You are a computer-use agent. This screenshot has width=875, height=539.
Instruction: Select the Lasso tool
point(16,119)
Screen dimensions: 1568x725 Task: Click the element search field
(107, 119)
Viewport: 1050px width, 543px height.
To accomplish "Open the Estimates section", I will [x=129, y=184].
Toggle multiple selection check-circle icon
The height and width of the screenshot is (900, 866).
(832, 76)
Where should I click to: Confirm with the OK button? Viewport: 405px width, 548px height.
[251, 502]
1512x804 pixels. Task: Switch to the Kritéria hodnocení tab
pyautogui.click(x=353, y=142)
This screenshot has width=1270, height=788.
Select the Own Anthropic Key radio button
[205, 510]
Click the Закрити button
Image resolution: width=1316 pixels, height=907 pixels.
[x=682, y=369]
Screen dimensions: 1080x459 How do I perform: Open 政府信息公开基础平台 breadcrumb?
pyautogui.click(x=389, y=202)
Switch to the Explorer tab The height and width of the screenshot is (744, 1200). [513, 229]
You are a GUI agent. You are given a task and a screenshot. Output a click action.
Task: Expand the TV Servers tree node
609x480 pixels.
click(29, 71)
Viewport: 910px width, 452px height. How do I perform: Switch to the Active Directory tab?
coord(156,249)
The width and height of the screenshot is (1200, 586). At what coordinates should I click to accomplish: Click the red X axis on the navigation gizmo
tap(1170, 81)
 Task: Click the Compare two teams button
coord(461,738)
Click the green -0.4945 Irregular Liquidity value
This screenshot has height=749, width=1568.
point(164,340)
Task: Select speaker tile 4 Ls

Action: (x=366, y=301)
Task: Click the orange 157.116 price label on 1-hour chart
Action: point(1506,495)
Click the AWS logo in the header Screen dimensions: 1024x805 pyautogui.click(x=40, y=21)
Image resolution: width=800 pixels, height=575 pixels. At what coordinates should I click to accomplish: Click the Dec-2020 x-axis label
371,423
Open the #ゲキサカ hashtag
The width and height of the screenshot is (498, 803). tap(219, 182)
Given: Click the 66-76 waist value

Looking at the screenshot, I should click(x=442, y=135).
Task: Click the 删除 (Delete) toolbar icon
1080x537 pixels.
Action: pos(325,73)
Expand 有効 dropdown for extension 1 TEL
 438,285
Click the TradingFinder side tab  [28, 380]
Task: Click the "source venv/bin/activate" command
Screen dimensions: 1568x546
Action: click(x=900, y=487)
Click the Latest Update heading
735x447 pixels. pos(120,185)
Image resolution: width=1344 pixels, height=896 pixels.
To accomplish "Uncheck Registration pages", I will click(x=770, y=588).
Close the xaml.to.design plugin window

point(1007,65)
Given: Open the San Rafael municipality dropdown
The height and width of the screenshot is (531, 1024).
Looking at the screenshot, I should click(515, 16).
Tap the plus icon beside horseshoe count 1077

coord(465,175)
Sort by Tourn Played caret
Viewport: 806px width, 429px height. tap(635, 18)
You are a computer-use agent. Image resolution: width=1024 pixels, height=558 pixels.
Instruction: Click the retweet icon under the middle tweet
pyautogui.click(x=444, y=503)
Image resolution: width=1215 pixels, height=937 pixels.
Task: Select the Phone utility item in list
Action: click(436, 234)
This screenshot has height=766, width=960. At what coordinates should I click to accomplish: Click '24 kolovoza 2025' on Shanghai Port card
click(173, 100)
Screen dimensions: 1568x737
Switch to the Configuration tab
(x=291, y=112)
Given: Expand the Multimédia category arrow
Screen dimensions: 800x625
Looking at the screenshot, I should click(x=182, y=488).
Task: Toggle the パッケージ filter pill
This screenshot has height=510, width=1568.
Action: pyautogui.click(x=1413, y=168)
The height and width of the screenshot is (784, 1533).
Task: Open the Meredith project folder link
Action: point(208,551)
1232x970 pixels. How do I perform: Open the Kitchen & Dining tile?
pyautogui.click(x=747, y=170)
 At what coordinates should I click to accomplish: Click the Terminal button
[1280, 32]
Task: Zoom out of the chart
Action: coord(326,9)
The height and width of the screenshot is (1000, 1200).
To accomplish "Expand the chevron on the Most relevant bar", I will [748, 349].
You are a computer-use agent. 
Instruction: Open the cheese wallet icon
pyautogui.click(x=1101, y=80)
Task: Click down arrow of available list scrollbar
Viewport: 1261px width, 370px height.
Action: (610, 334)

○ ○ ○

◆ Exercise
Everything in the data must be repeated exactly; leave no line out.

◆ Answer for this exercise
You are a computer-use agent. This screenshot has width=875, height=539.
Instruction: Select the Lasso tool
point(16,119)
Screen dimensions: 1568x725 Task: Click the element search field
(107, 119)
Viewport: 1050px width, 543px height.
To accomplish "Open the Estimates section", I will [x=129, y=184].
Toggle multiple selection check-circle icon
The height and width of the screenshot is (900, 866).
(832, 76)
Where should I click to: Confirm with the OK button? Viewport: 405px width, 548px height.
[251, 502]
1512x804 pixels. Task: Switch to the Kritéria hodnocení tab
pyautogui.click(x=353, y=142)
This screenshot has width=1270, height=788.
Select the Own Anthropic Key radio button
[205, 510]
Click the Закрити button
Image resolution: width=1316 pixels, height=907 pixels.
[x=682, y=369]
Screen dimensions: 1080x459 How do I perform: Open 政府信息公开基础平台 breadcrumb?
pyautogui.click(x=389, y=202)
Switch to the Explorer tab The height and width of the screenshot is (744, 1200). [513, 229]
You are a GUI agent. You are given a task and a screenshot. Output a click action.
Task: Expand the TV Servers tree node
609x480 pixels.
click(29, 71)
Viewport: 910px width, 452px height. How do I perform: Switch to the Active Directory tab?
coord(156,249)
The width and height of the screenshot is (1200, 586). At what coordinates should I click to accomplish: Click the red X axis on the navigation gizmo
tap(1170, 81)
 Task: Click the Compare two teams button
coord(461,738)
Click the green -0.4945 Irregular Liquidity value
This screenshot has height=749, width=1568.
point(164,340)
Task: Select speaker tile 4 Ls

Action: (x=366, y=301)
Task: Click the orange 157.116 price label on 1-hour chart
Action: point(1506,495)
Click the AWS logo in the header Screen dimensions: 1024x805 pyautogui.click(x=40, y=21)
Image resolution: width=800 pixels, height=575 pixels. At what coordinates should I click to accomplish: Click the Dec-2020 x-axis label
371,423
Open the #ゲキサカ hashtag
The width and height of the screenshot is (498, 803). tap(219, 182)
Given: Click the 66-76 waist value

Looking at the screenshot, I should click(x=442, y=135).
Task: Click the 删除 (Delete) toolbar icon
1080x537 pixels.
Action: pos(325,73)
Expand 有効 dropdown for extension 1 TEL
 438,285
Click the TradingFinder side tab  [28, 380]
Task: Click the "source venv/bin/activate" command
Screen dimensions: 1568x546
Action: click(x=900, y=487)
Click the Latest Update heading
735x447 pixels. pos(120,185)
Image resolution: width=1344 pixels, height=896 pixels.
To accomplish "Uncheck Registration pages", I will click(x=770, y=588).
Close the xaml.to.design plugin window

point(1007,65)
Given: Open the San Rafael municipality dropdown
The height and width of the screenshot is (531, 1024).
Looking at the screenshot, I should click(515, 16).
Tap the plus icon beside horseshoe count 1077

coord(465,175)
Sort by Tourn Played caret
Viewport: 806px width, 429px height. tap(635, 18)
You are a computer-use agent. Image resolution: width=1024 pixels, height=558 pixels.
Instruction: Click the retweet icon under the middle tweet
pyautogui.click(x=444, y=503)
Image resolution: width=1215 pixels, height=937 pixels.
Task: Select the Phone utility item in list
Action: click(436, 234)
This screenshot has height=766, width=960. At what coordinates should I click to accomplish: Click '24 kolovoza 2025' on Shanghai Port card
click(173, 100)
Screen dimensions: 1568x737
Switch to the Configuration tab
(x=291, y=112)
Given: Expand the Multimédia category arrow
Screen dimensions: 800x625
Looking at the screenshot, I should click(x=182, y=488).
Task: Toggle the パッケージ filter pill
This screenshot has height=510, width=1568.
Action: pyautogui.click(x=1413, y=168)
The height and width of the screenshot is (784, 1533).
Task: Open the Meredith project folder link
Action: point(208,551)
1232x970 pixels. How do I perform: Open the Kitchen & Dining tile?
pyautogui.click(x=747, y=170)
 At what coordinates should I click to accomplish: Click the Terminal button
[1280, 32]
Task: Zoom out of the chart
Action: coord(326,9)
The height and width of the screenshot is (1000, 1200).
To accomplish "Expand the chevron on the Most relevant bar", I will [748, 349].
You are a computer-use agent. 
Instruction: Open the cheese wallet icon
pyautogui.click(x=1101, y=80)
Task: Click down arrow of available list scrollbar
Viewport: 1261px width, 370px height.
Action: (610, 334)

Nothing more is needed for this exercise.